Allegiance settled with the DOJ on more onerous terms than the other defendants in this case. Previously, the other defendants agreed to fully cooperate in the government’s investigation, to appoint an antitrust compliance officer, and to undergo compliance inspection by the Government Plaintiffs. Unlike Allegiance, they were not required to maintain a log of their communications with competitors about marketing and were only required to pay $5,000 to the State of Michigan, not any fees to the United States.
The Allegiance agreement is also more stringent than the settlement in a similar case brought by the DOJ in 2016 against Charleston Area Medical Center and St. Mary’s Medical Center. In that case, the DOJ also alleged that the hospitals unlawfully agreed to allocate territories for marketing competing healthcare services. In the settlement, the hospital systems agreed to appoint an antitrust compliance officer and undergo compliance inspection, but were not required to maintain a log of their communications with competitors concerning their marketing or pay any fees. Notably, the agreement was reached in the midst of an FTC challenge to a proposed merger between St. Mary’s and Cabell Huntington Hospital, which was subsequently voluntarily dismissed by the FTC.
The Allegiance case illustrates for lawyers advising hospitals the value of maintaining current, continuous, and robust antitrust compliance programs. The Michigan hospital defendants allegedly carried out an agreement that lasted nearly a decade, during which time hospital executives engaged in an active program to avoid marketing in each other’s home territories. Such agreements can arise from a well-intentioned but incorrect belief by business executives that competitive restrictions serve legitimate healthcare objectives because they can reduce hospital costs. Hospital counselors can use this case as an object lesson in the value of compliance audits and training, and one that emphasizes that the line between criminal and civil liability on the one hand, and permissible collaboration on the other, can sometimes require consultation with antitrust counsel.

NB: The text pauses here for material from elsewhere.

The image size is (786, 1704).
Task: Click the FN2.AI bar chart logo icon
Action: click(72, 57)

The case also illustrates the need to educate hospital executives on the legal guidelines for collaborations with competitors. There are many collaborative activities among hospitals that involve shared service initiatives that deliver value to patients at reduced costs for the participating hospitals. Antitrust counselors to hospitals should advise their clients on the differences between appropriate collaborative agreements that deliver benefits that could not be achieved without an agreement with a competitor and those that simply restrict competition with no corresponding consumer benefit.

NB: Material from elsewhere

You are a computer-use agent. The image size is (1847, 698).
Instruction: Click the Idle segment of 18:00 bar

Finally, the Allegiance case serves as a reminder that it is important for hospitals seeking a merger partner to conduct due diligence and negotiate appropriate contractual representations and covenants about a merger partner’s compliance with antitrust laws. The DOJ’s suits in both this case against Allegiance and the prior case involving St. Mary’s were filed around the time these hospitals were involved in merger activity, potentially creating antitrust exposure and liability for their acquirers.